Поднявшись, Александр Шапошников сделал атлетическую гимнастику, – следует держать свое тело в хорошем тонусе, – и сел завтракать. Как обычно, безо всяких излишеств: чашка кофе и небольшой бутерброд с сыром. Неожиданно во входную дверь деликатно постучали.
– Настя, открой дверь. Опять тебя где-то носит! Ведь дверь же вынесут! – раздраженно крикнул судебный следователь.
– Сейчас, барин, – недовольно произнесла пятидесятилетняя служанка. – Я же не молоденькая. Потерпят, ежели нужно. Не козой же мне скакать по квартире, ничего с ними не случится.
Открыв дверь, служанка увидела на пороге околоточного надзирателя, выглядевшего крайне смущенно.
– Мне бы с судебным следователем Шапошниковым повидаться. Очень важно, дело не терпит ожидания.
– Барин, к вам полиция пришла. Спрашивают.
Отхлебнув кофе, Александр Степанович поднялся и подошел к порогу.

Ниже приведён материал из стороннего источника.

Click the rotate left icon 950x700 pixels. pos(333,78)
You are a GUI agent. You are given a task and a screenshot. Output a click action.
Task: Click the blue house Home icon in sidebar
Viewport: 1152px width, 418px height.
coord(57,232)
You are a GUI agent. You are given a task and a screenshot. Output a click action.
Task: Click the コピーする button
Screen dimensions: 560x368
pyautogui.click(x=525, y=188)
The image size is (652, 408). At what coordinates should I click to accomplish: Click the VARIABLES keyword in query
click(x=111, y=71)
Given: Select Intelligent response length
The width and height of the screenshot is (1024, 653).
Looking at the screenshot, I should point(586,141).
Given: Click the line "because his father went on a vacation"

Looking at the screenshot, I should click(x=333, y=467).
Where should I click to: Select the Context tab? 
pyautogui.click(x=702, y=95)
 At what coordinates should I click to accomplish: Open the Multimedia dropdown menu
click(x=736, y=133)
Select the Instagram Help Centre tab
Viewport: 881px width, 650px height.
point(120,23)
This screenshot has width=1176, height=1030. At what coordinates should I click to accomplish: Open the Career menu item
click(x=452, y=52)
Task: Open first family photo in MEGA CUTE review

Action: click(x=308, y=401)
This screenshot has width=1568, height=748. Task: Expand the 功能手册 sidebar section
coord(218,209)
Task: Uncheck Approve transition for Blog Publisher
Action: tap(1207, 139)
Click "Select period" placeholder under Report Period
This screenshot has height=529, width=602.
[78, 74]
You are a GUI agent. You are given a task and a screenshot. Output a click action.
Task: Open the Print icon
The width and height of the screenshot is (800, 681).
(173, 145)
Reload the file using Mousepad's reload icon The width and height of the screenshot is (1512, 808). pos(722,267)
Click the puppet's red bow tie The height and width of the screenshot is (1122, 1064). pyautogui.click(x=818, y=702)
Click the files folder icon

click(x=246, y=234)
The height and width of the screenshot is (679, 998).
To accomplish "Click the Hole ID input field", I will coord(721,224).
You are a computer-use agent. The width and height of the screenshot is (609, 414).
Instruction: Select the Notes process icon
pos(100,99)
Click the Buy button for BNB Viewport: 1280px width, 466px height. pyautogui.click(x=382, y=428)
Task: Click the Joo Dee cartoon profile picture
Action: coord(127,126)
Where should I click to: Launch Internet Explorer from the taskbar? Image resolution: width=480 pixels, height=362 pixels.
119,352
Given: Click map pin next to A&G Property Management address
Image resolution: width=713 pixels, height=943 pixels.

– Разрешите представиться, ваше высокоблагородие, околоточный надзиратель Михаил Нуждин.
– С чем пожаловали, любезнейший? – удивленно спросил Шапошников, предчувствуя, что случилось нечто особенное, способное перевернуть намеченные планы.
– Меня к вам полицмейстер отправил, сказал, что вы непременно должны подъехать к нему. – И, видно, усмотрев на лице судебного следователя некоторое неудовольствие, продолжил с толикой официоза в голосе: – Господин полицмейстер так и сказал: «Безо всякого промедления!»